Open Standard and Ecosystem Development to Date
The open standard for AI skills was published by Anthropic in December 2025, establishing a common format (SKILL.md) that enables portability across different models and runtimes. Several reference implementations are available, including Anthropic’s native integrations and OpenAI’s Codex CLI, which adopted the standard quickly. Community directories like SkillsMP, ClaudeWorld, and GitHub host over 140 free skills, serving as discovery layers but lacking monetization or vetting mechanisms.
Despite these advances, the marketplace layer—where these skills could be packaged, discovered, and monetized—remains unbuilt. Industry analysts note that this gap is a strategic choke point, with the potential to determine who controls the next phase of AI infrastructure. The current ecosystem is fragmented, relying on trust and community reputation rather than formal security or revenue models.
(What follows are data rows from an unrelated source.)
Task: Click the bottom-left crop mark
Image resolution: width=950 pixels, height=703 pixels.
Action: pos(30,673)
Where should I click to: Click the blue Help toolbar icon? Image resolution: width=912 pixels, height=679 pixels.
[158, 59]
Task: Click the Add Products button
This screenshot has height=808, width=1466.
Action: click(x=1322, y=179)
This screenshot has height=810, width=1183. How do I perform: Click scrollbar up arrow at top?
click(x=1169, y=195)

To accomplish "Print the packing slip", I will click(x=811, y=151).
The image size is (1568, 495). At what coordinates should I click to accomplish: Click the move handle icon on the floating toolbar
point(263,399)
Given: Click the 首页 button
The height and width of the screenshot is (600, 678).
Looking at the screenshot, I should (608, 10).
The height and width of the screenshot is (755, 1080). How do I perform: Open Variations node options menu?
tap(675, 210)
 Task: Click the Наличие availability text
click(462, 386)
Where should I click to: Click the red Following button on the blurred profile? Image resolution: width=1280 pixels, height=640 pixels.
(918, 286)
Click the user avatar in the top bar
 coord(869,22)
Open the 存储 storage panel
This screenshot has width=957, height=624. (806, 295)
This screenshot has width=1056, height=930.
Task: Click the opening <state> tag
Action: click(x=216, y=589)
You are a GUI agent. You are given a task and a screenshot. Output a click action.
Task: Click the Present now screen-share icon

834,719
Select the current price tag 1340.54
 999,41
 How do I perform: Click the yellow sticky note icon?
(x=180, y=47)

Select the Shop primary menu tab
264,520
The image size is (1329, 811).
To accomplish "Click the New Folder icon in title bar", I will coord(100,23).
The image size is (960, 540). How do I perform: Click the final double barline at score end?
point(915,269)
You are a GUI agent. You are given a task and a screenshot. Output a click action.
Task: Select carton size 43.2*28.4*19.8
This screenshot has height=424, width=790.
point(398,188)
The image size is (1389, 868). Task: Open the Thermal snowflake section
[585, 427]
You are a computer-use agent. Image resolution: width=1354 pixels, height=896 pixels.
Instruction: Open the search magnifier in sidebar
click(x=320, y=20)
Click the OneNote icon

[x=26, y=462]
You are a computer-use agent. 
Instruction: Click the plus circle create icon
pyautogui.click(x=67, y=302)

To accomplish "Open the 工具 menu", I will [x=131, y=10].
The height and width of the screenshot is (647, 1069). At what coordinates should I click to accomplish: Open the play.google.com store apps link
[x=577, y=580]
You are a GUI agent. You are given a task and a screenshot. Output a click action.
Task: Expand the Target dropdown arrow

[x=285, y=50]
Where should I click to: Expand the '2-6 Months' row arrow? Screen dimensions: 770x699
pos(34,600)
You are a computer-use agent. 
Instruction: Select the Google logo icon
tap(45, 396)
“The standard exists. The marketplace does not. The window is roughly 9–18 months. The companies in position to capture it are smaller than the assumed candidates, and that asymmetry is the thesis.”
— Thorsten Meyer
Unclear Timing and Market Adoption Pace
It is not yet clear when a fully developed marketplace layer will emerge or how quickly industry players will adopt standardized discovery and monetization mechanisms. Larger companies may attempt to build proprietary solutions, or smaller firms might lead open ecosystem efforts, but the timeline remains uncertain.
Next Steps for Ecosystem Builders and Companies
Key developments to watch include the formation of industry consortia, the launch of pilot marketplaces by smaller firms, or major platform providers integrating skills marketplaces into their offerings. Stakeholders should focus on establishing security, vetting, and monetization standards to accelerate adoption and secure a competitive position in this emerging infrastructure layer.
Key Questions
Why is there no marketplace for AI skills yet?
While the open standard and reference implementations exist, the marketplace layer—enabling discovery, security, and monetization—has not been built, partly due to technical, security, and business model challenges.
Who is likely to lead the development of this marketplace?
Smaller, agile companies focused on open standards and modular AI infrastructure are best positioned to build and lead the initial marketplace, before larger incumbents attempt to dominate.
What are the main obstacles to building a skills marketplace?
Major challenges include establishing security and vetting processes, creating a sustainable revenue model, and gaining industry-wide adoption of standard discovery and deployment mechanisms.
How will a skills marketplace impact AI development?
A dedicated marketplace would facilitate faster innovation, enable organizations to monetize their skills, improve security and compliance, and create a more vibrant, competitive ecosystem.